With an adjacency matrix, we can find out whether an edge is present in constant time, by just looking up the corresponding entry in the matrix. For example, if the adjacency matrix is named graph, then we can query whether edge $(i,j)$ is in the graph by looking at graph[i][j]. So what's the disadvantage of an adjacency matrix? Two things, actually. First, it takes $Θ(V^2)$space, even if the graph is sparse: relatively few edges. In other words, for a sparse graph, the adjacency matrix is mostly 0s, and we use lots of space to represent only a few edges. Second, if you want to find out which vertices are adjacent to a given vertex $i$, you have to look at all $∣V∣$ entries in row $i$, even if only a small number of vertices are adjacent to vertex $i$.

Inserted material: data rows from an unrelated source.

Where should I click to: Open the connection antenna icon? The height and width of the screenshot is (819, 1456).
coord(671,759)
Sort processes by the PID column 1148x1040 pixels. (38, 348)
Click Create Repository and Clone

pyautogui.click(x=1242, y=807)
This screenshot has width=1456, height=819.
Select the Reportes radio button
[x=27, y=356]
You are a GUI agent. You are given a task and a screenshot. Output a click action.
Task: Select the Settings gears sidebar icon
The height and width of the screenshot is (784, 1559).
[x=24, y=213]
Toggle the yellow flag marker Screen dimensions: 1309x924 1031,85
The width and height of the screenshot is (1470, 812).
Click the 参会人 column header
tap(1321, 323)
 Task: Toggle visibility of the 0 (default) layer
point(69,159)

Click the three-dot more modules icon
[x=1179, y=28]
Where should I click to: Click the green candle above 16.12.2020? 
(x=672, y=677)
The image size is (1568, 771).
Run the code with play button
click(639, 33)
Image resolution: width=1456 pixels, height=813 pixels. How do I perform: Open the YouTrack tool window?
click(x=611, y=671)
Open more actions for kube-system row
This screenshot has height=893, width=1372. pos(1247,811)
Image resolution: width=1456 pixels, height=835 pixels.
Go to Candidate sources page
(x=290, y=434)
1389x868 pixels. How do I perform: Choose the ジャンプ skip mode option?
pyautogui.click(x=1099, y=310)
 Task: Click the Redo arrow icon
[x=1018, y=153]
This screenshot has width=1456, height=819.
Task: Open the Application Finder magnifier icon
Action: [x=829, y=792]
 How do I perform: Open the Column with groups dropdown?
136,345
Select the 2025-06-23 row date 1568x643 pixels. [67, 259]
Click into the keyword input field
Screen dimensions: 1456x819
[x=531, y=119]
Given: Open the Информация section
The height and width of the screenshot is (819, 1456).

For an undirected graph, the adjacency matrix is symmetric: the row $i$, column $j$ entry is 1 if and only if the row $j$, column $i$ entry is 1. For a directed graph, the adjacency matrix need not be symmetric.

Adjacency lists

Representing a graph with adjacency lists combines adjacency matrices with edge lists. For each vertex $i$, store an array of the vertices adjacent to it. We typically have an array of $∣V∣$ adjacency lists, one adjacency list per vertex. Here's an adjacency-list representation of the social network graph:

In JavaScript, we represent these adjacency lists by:

[ [1, 6, 8],
  [0, 4, 6, 9],
  [4, 6],
  [4, 5, 8],
  [1, 2, 3, 5, 9],
  [3, 4],
  [0, 1, 2],
  [8, 9],
  [0, 3, 7],
  [1, 4, 7] ]

Vertex numbers in an adjacency list are not required to appear in any particular order, though it is often convenient to list them in increasing order, as in this example.

We can get to each vertex's adjacency list in constant time, because we just have to index into an array. To find out whether an edge $(i,j)$ is present in the graph, we go to $i$'s adjacency list in constant time and then look for $j$ in $i$'s adjacency list. How long does that take in the worst case? The answer is $Θ(d)$, where $d$ is the degree of vertex $i$, because that's how long $i$'s adjacency list is. The degree of vertex $i$ could be as high as $∣V∣−1$ (if $i$ is adjacent to all the other $∣V∣−1$ vertices) or as low as 0 (if $i$ is isolated, with no incident edges). In an undirected graph, vertex $j$ is in vertex $i$'s adjacency list if and only if $i$ is in $j$'s adjacency list. If the graph is weighted, then each item in each adjacency list is either a two-item array or an object, giving the vertex number and the edge weight.

You can use a for-loop to iterate through the vertices in an adjacency list. For example, suppose that you have an adjacency-list representation of a graph in the variable graph, so that graph[i] is an array containing the neighbors of vertex $i$. Then, to call a function doStuff on each vertex adjacent to vertex $i$, you could use the following JavaScript code:

for (var j = 0; j < graph[i].length; j++) {
    doStuff(graph[i][j]);
}

If the double-subscript notation confuses you, you can think of it this way:

var vertex = graph[i];
for (var j = 0; j < vertex.length; j++) {
    doStuff(vertex[j]);
}

How much space do adjacency lists take? We have $∣V∣$ lists, and although each list could have as many as $∣V∣−1$ vertices, in total the adjacency lists for an undirected graph contain $2∣E∣$ elements. Why $2∣E∣$? Each edge $(i,j)$ appears exactly twice in the adjacency lists, once in $i$'s list and once in $j$'s list, and there are $∣E∣$ edges. For a directed graph, the adjacency lists contain a total of $∣E∣$ elements, one element per directed edge.